[systemd-devel] [PATCH] timesyncd: tighten unit file

Tue Jan 27 11:47:49 PST 2015

On 01/27/15 01:54, Lennart Poettering wrote:
> On Sun, 25.01.15 12:23, Topi Miettinen (toiwoton at gmail.com) wrote:
> 
>> There's no need for CAP_CHOWN, CAP_DAC_OVERRIDE or CAP_FOWNER.
> 
> Hmm, that's not true, is it? load_clock_timestamp() is invoked before
> we drop privs in the daemon. And it certainly calls fchmod() and
> fchown(), so that it can later on still access the clock touch file.
> 
> What am I missing?

It works for me because the file exists already with correct owner and
permissions. I'd put CAP_CHOWN and CAP_FOWNER back for now.

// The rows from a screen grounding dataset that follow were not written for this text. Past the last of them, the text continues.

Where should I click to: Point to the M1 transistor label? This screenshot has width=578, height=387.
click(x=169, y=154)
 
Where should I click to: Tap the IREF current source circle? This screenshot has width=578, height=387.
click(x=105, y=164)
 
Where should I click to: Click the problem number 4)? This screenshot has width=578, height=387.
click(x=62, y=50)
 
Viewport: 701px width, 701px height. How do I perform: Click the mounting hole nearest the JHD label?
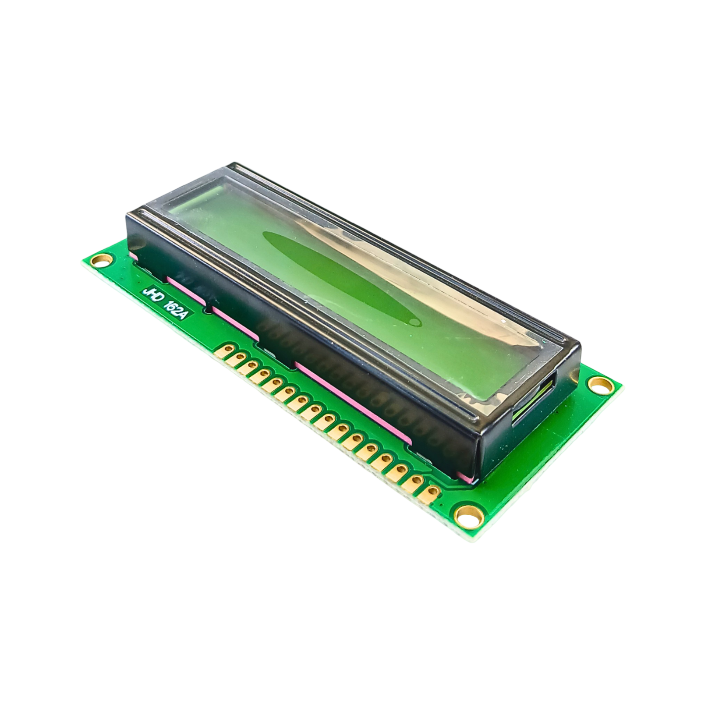tap(99, 261)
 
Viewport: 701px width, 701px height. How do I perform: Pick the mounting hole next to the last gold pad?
tap(469, 516)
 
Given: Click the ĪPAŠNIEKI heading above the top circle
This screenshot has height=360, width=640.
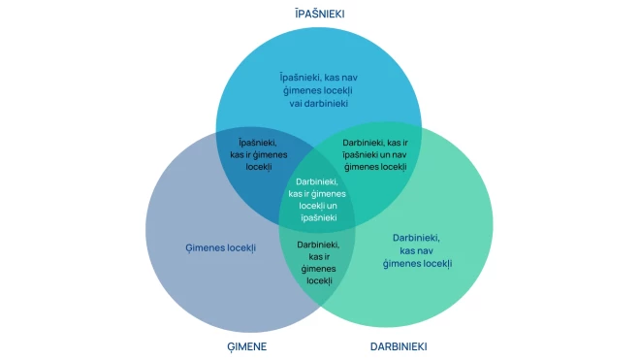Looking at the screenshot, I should [x=319, y=14].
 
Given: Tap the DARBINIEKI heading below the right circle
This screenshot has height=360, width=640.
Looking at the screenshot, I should [x=399, y=346].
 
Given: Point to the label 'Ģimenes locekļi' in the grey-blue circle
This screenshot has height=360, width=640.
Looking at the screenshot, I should [x=220, y=248].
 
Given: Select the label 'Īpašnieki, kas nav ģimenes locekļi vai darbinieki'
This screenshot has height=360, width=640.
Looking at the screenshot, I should [x=318, y=89].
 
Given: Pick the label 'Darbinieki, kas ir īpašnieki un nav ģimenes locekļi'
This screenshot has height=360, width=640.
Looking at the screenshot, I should [x=374, y=154].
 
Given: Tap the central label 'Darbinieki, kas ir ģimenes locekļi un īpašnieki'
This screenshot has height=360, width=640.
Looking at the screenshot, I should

Maybe the clock file could reside in a separate subdirectory, then the
directory owner and permissions could be set up already at installation?

> 
>> No new privileges are needed, especially no setuid fixups are
>> expected.
> 
> Yeah, we should probably set this for most of our daemons, not just
> timesyncd. 
> 
> I am not entirely sure how NoNewPrivileges= and "no-setuid-fixup"
> actually relate to each other. I.e. what does one do that the other
> doesn't? And if they do different things, isn't NoNewPrivileges= kinda
> a superset of no-setuid-fixup, and thus makes setting the latter
> redundant?

I think NoNewPrivileges (prctl(PR_SET_NO_NEW_PRIVS)) prevents any kind
of uid/gid changes, while no-setuid-fixup does not restrict uid change
but does not elevate the capability set.

> 
> Reading through Documentation/prctl/no_new_privs.txt in the
> kernel sources I found this paragraph:
> 
>        "Be careful, though: LSMs might also not tighten constraints on
>        exec in no_new_privs mode.  (This means that setting up a
>        general-purpose service launcher to set no_new_privs before
>        execing daemons may interfere with LSM-based sandboxing.)"
> 
> This kinda suggests that SELinux and friends might not like
> NoNewPrivileges=, hence I am not entirely sure it is really the right
> option for us.
> 
> Hence I am wondering if "no-setuid-fixup" (and -locked) might be the
> better option for us to enable everywhere?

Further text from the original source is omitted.